The final performance from both Nanci Fletcher and The Outlaw Immortalz on All Eyez, “When We Ride” peddles a more hardcore sound than its predecessors. That shouldn’t come as a shock considering the beat is crafted by Ice Cube producer DJ Pooh. Abstract but soulful, the low-end bounce could only be figured out by an innovator like Pooh.
For the uninitiated, a big chunk of 2Pac’s career was spent re-conceptualizing the idea of a “thug” from a derisive term into the notion of an underdog, one who keeps their chest puffed out and head held high despite having nothing.
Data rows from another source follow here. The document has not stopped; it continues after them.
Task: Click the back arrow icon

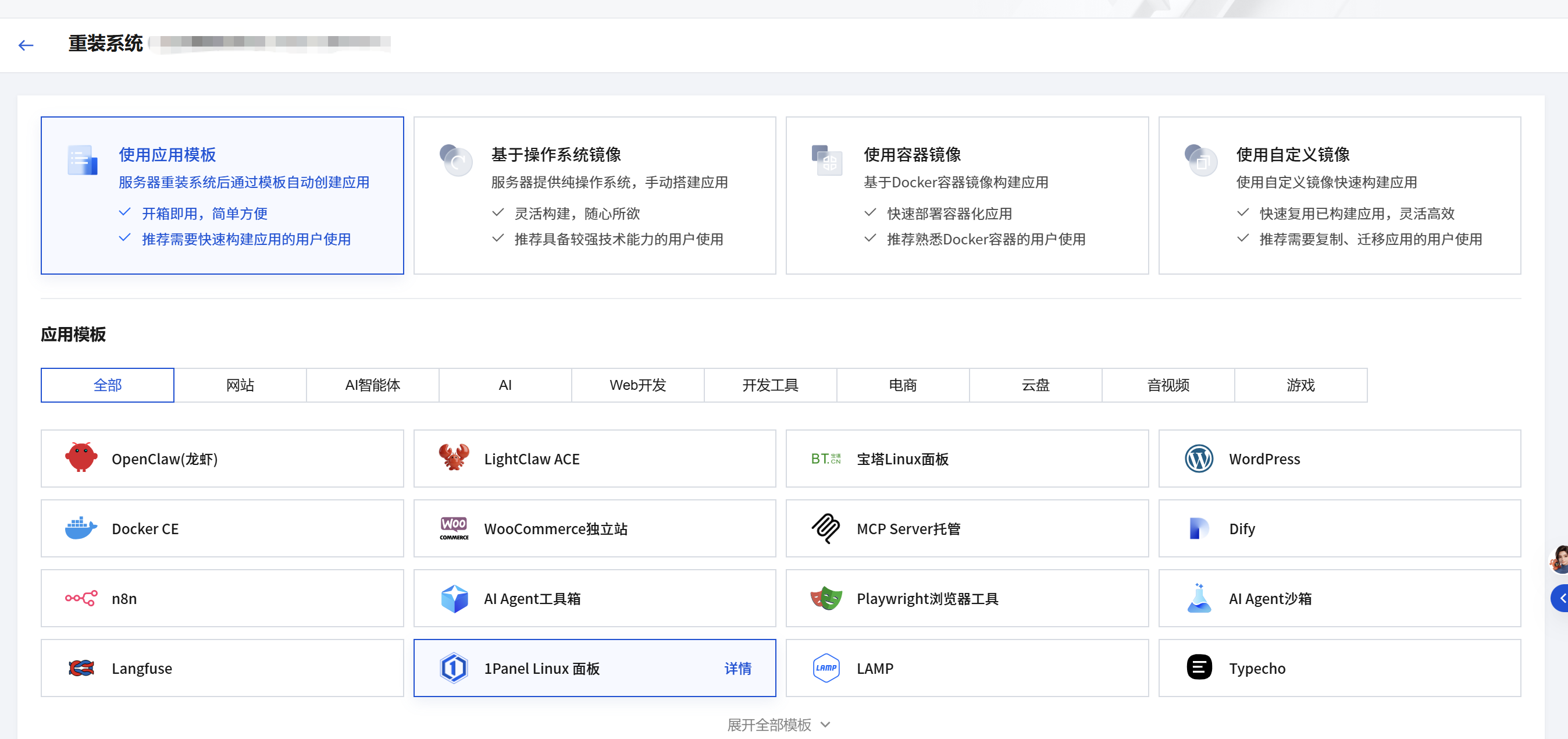Action: 26,45
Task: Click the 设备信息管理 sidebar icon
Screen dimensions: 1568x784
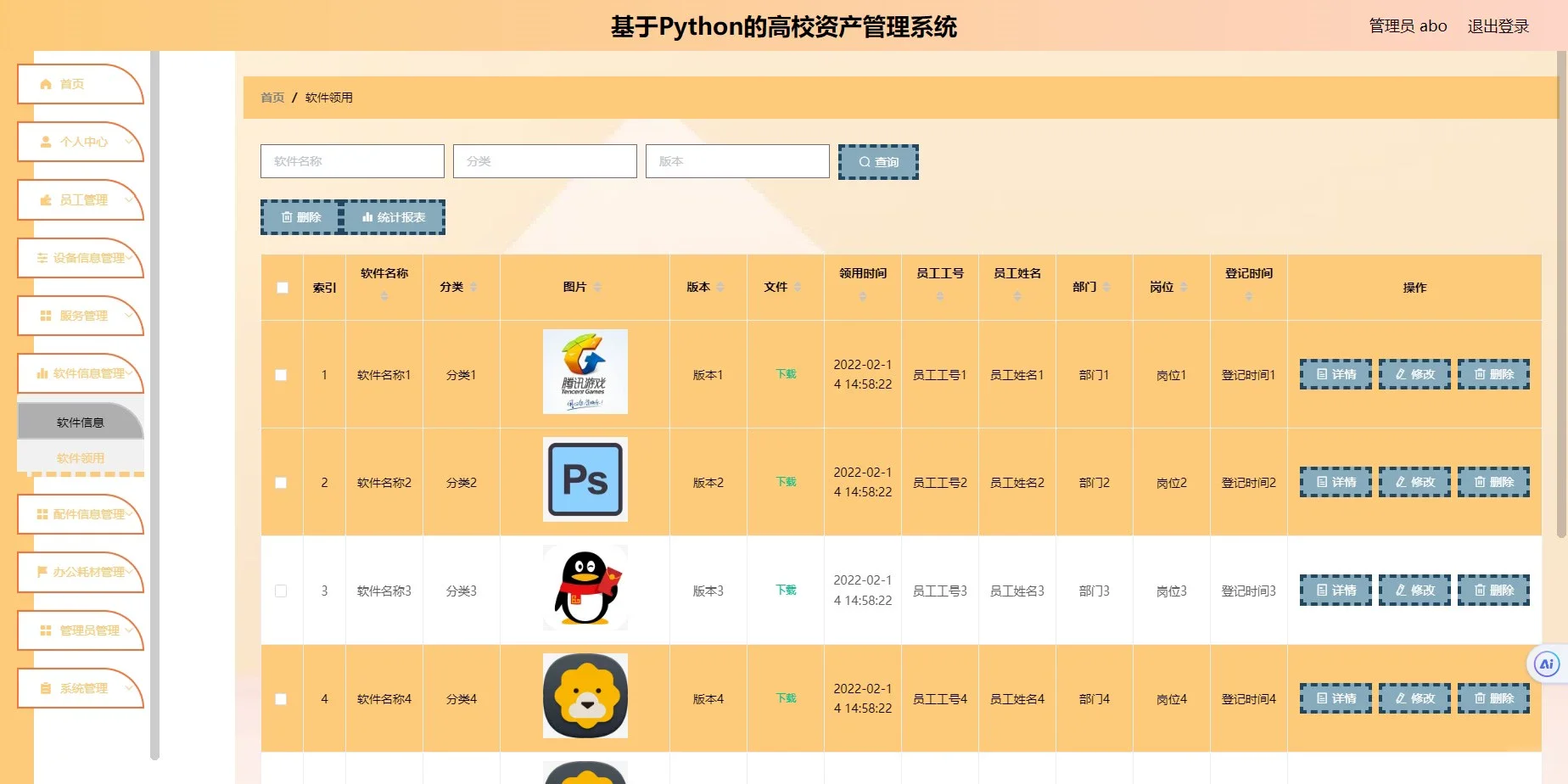Action: [x=43, y=258]
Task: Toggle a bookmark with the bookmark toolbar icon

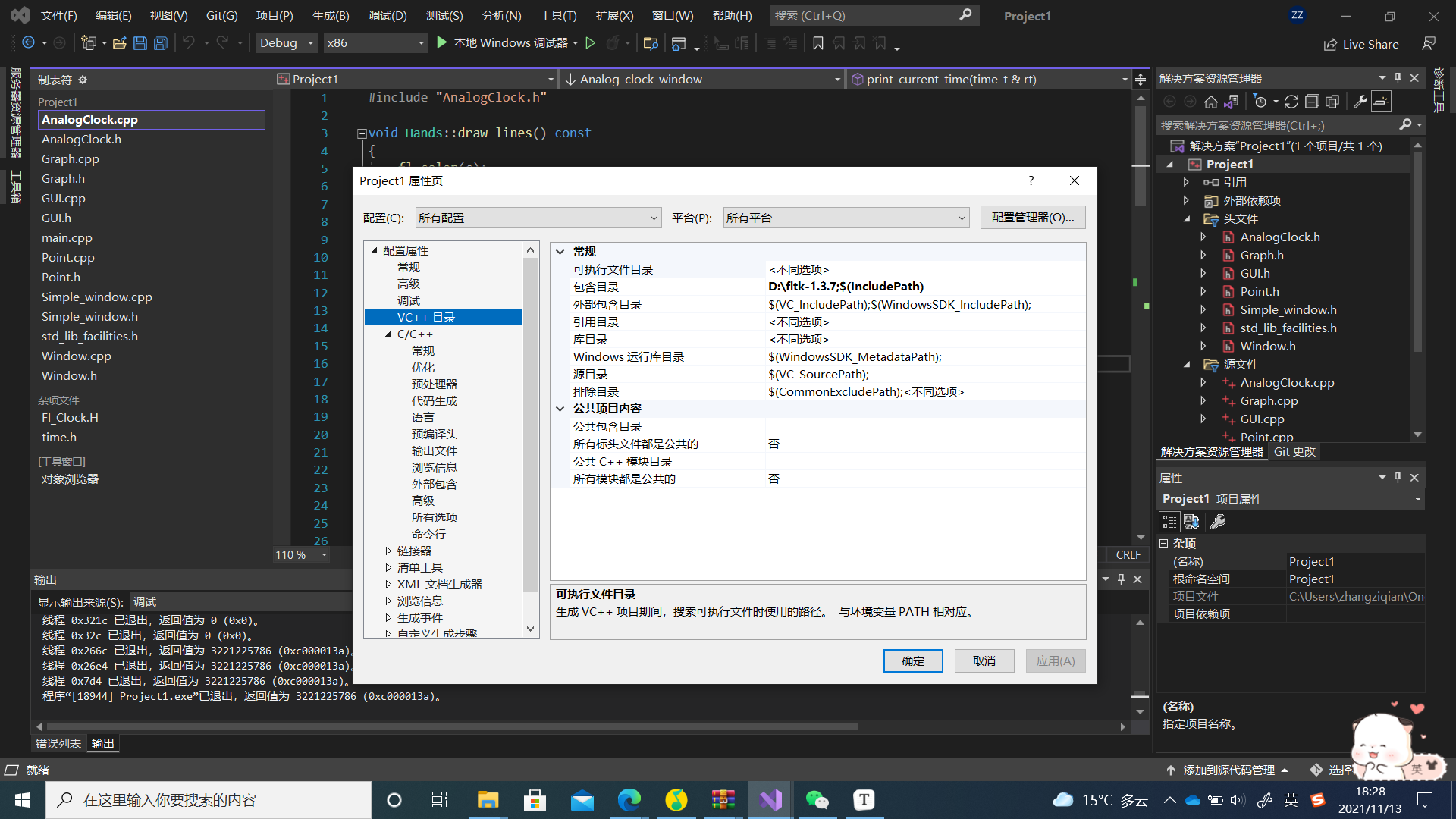Action: point(818,43)
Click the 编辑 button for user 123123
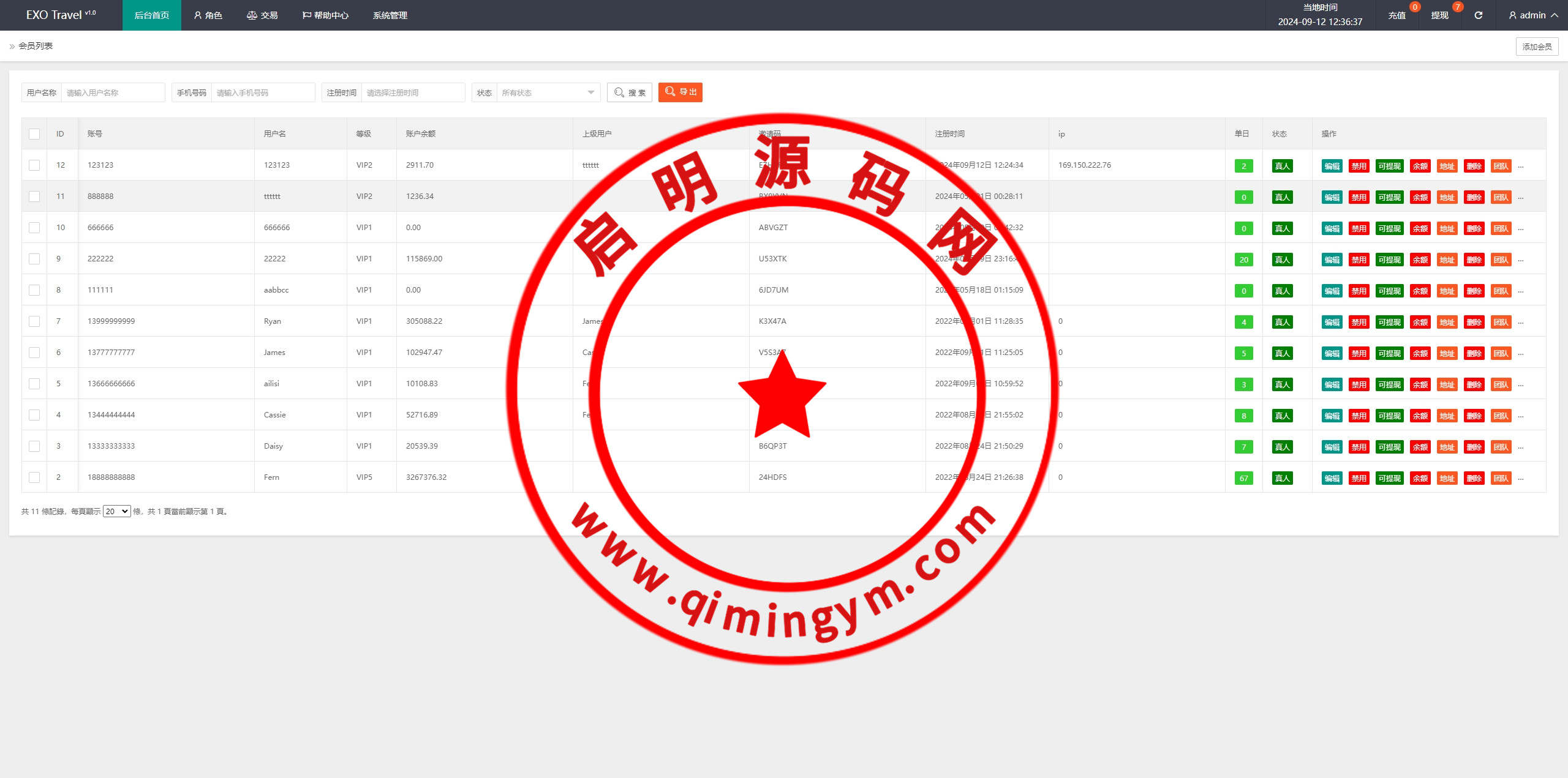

That sentiment echoes across the group track “Thug Passion”, featuring Jewell, Dramacydal, and Storm over a Zapp-centric Johnny J beat.
Johnny J goes on a streak of sorts at this point in the album, guiding us through “Picture Me Rollin'” and “Check Out Time”, before “All Eyez on Me” and “Run Tha Streetz”. There’s a distinct sound across these four tracks, characterized by gentle sine wave synths, thumping kicks, and R&B-inspired bass runs.
Richie Rich feature “Ratha Be Ya N____” appears between “Check Out Time” and the title track, flaunting a contemporary take on Bootsy Collins’ “I’d Rather Be with You” that’s…actually a pretty good cover!
Then, having adequately cooled down from his production on “Tradin War Stories”, Rick Rock chills out for another extended posse cut, the penultimate “Ain’t Hard 2 Find”.
“Heaven Ain’t Hard 2 Find” draws All Eyez on Me to a close, and thanks to work from yet another Ice Cube collaborator, QDIII, and a looong fadeout, it’s the perfect comedown at the end of the experience.
All Eyez in Hindsight
All Eyez on Me sold over half a million copies in its first week, and charted number one on Billboard. “How Do U Want It” and “California Love” both became number-one singles on Billboard. In July of 2014, after five million sales and a wave of awards (in-person and post-humous), All Eyez on Me reached RIAA “Diamond” status. By releasing the very first hip-hop double-LP, 2Pac had set a new standard for the genre and helped legitimize the gangsta rap movement in the eyes of many. The album’s international popularity was met with just as much outrage, pushing ‘Pac to a level of stardom he couldn’t have imagined less than a year earlier. However, the tragedy of All Eyez’s warm reception is that it partially stemmed from the coverage of Biggie and 2Pac’s feud at its most profitable and destructive pinnacle.
Tupac Shakur was shot in Las Vegas on September 7th, 1996, and passed away on September 13th, precisely seven months after All Eyez on Me hit stores. Notorious B.I.G. would be slain in Los Angeles on March 9th, 1997, two weeks before the release of his own double-LP, (the eerily prescient) Life After Death. After the brutal loss of figureheads on both sides, the East/West Coast rivalry quickly petered out.
With its gargantuan one hundred and thirty-six minute runtime, All Eyez on Me is unquestionably one best representations of G-Funk in its prime. ‘Pac’s adoption of the gangster persona permeates unapologetically throughout the who’s-who of producers and vocalists. And on an objective plane, 2Pac’s ability to polish twenty-seven songs in a matter of weeks is nothing short of astounding.
Shakur’s tireless work ethic, urban persona (down to the spelling of his song titles), blunt honesty (no matter how many enemies he made through lyrics or interviews), and groundbreaking visual style (yes, even down to his suspender fashion) provided a benchmark for a whole new generation of artists. 2Pac’s refrain of “Thug life” has since been immortalized and his portrait on the album cover has become emblematic in hip-hop. The record’s sound is decidedly ’90s, and some of the language hasn’t aged well, but the songwriting and production quality captured at the height of Shakur’s fame makes All Eyez on Me an incredible historical document and a collection still worth tossing into your rotation all these years later.